-- Begin Records supplied --
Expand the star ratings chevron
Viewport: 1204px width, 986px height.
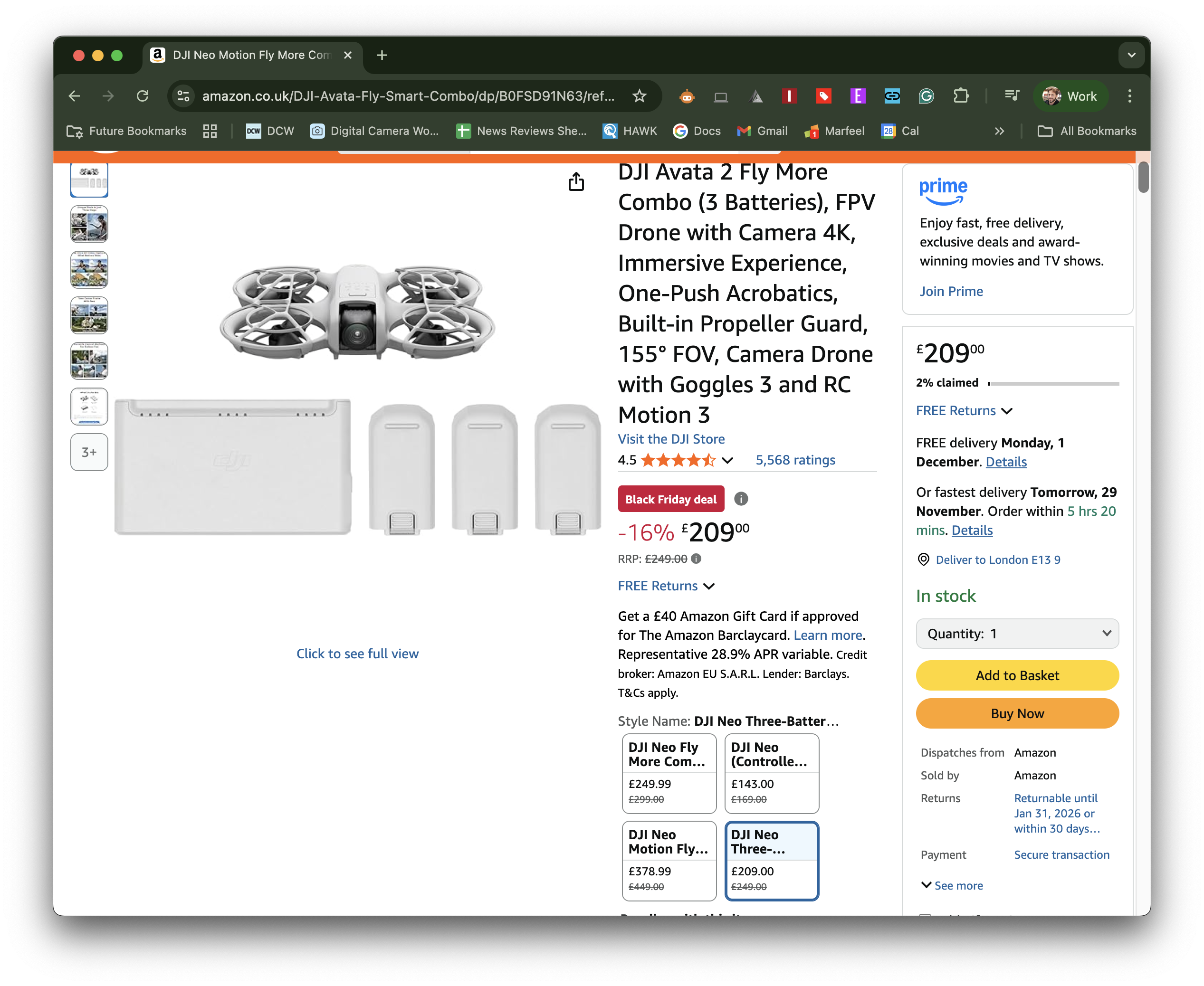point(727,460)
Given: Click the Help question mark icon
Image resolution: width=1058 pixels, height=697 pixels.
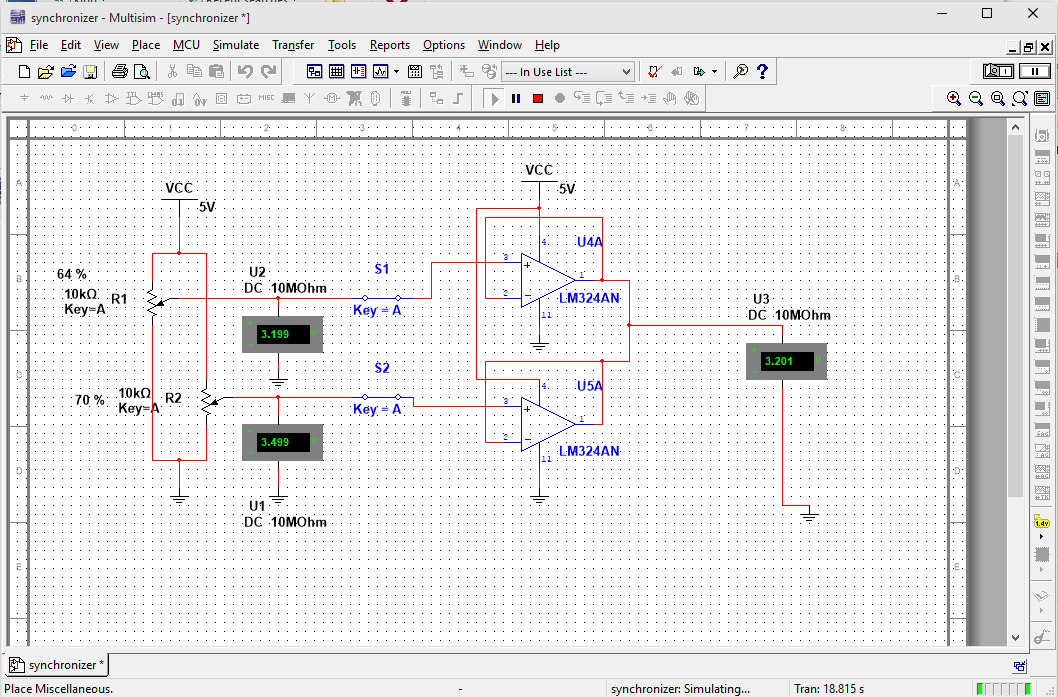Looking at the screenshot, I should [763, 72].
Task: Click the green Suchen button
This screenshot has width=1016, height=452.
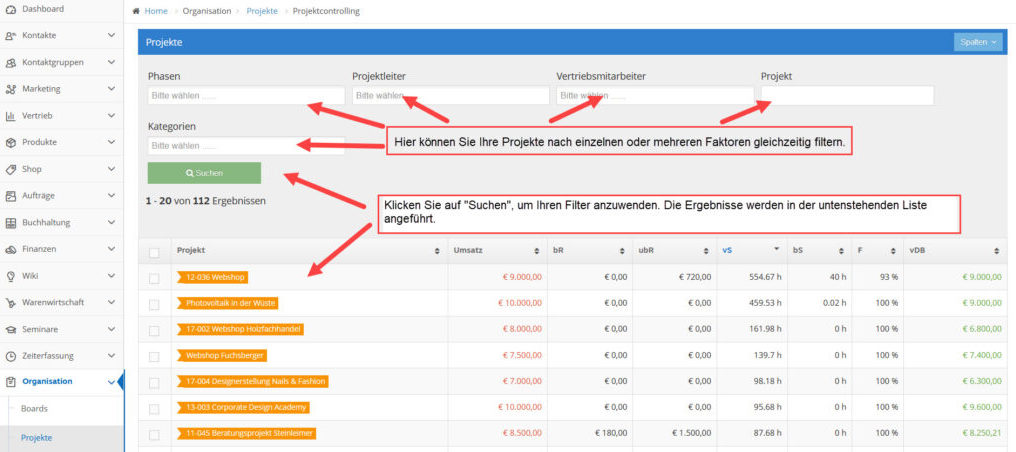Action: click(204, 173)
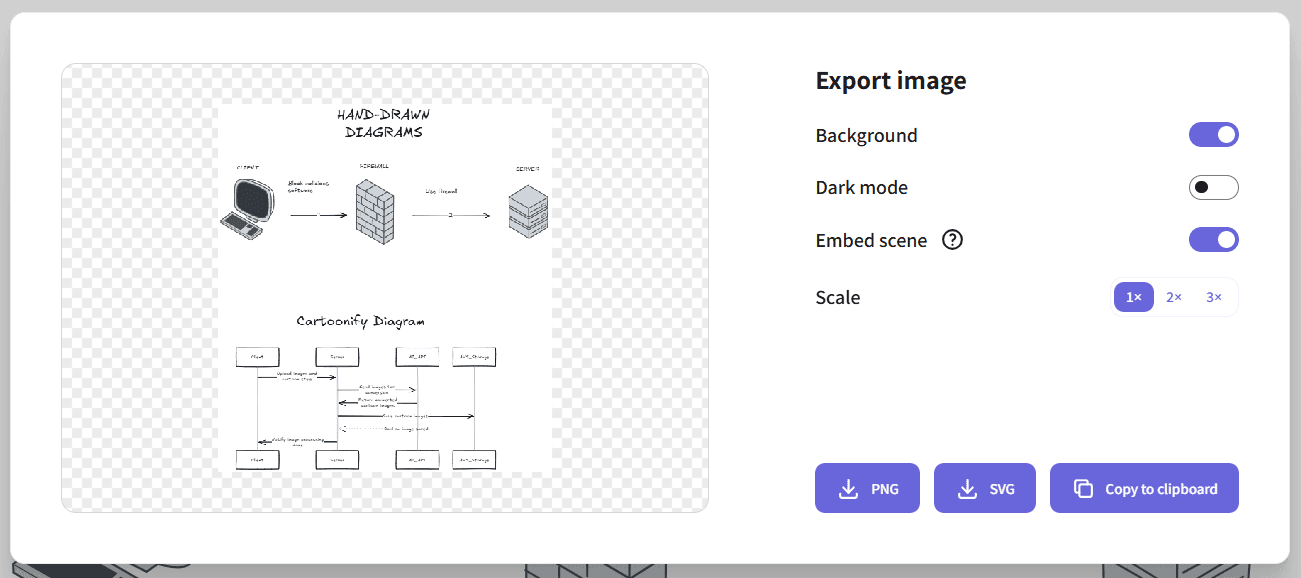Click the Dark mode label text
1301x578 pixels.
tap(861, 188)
-- End Records supplied --
-- Begin Records supplied --
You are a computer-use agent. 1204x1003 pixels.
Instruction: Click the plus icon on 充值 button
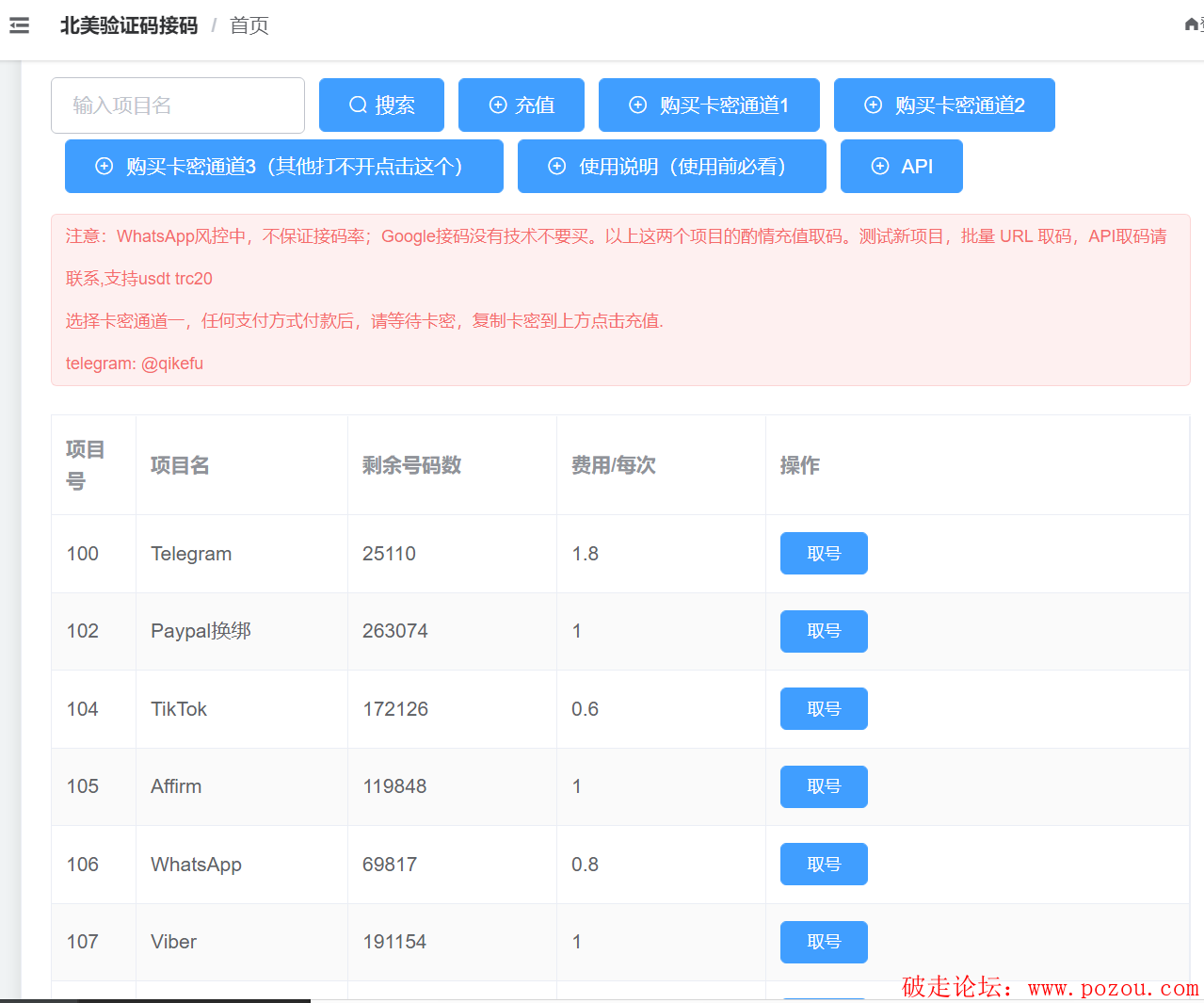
-- End Records supplied --
-- Begin Records supplied --
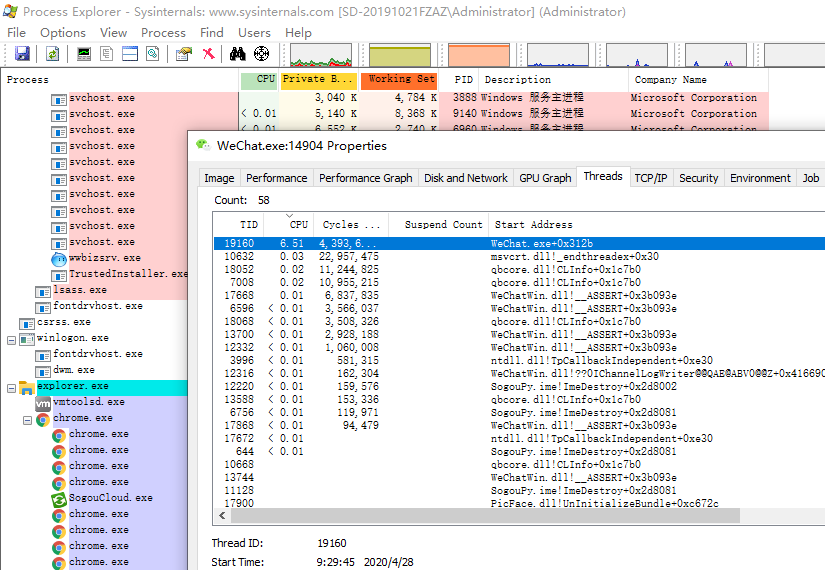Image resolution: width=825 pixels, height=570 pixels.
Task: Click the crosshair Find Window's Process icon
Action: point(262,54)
-- End Records supplied --
■ **Exercise directions**:
Arrange everything from the row containing "Expand the star ratings chevron" down to the row containing "tap(861, 188)" as a numbered list, leaving out blank lines and pictures.

■ **Task answer**:
1. Expand the star ratings chevron
2. Viewport: 1204px width, 986px height.
3. point(727,460)
4. Given: Click the Help question mark icon
5. Image resolution: width=1058 pixels, height=697 pixels.
6. Looking at the screenshot, I should [763, 72].
7. Task: Click the green Suchen button
8. This screenshot has width=1016, height=452.
9. Action: click(204, 173)
10. Click the Dark mode label text
11. 1301x578 pixels.
12. tap(861, 188)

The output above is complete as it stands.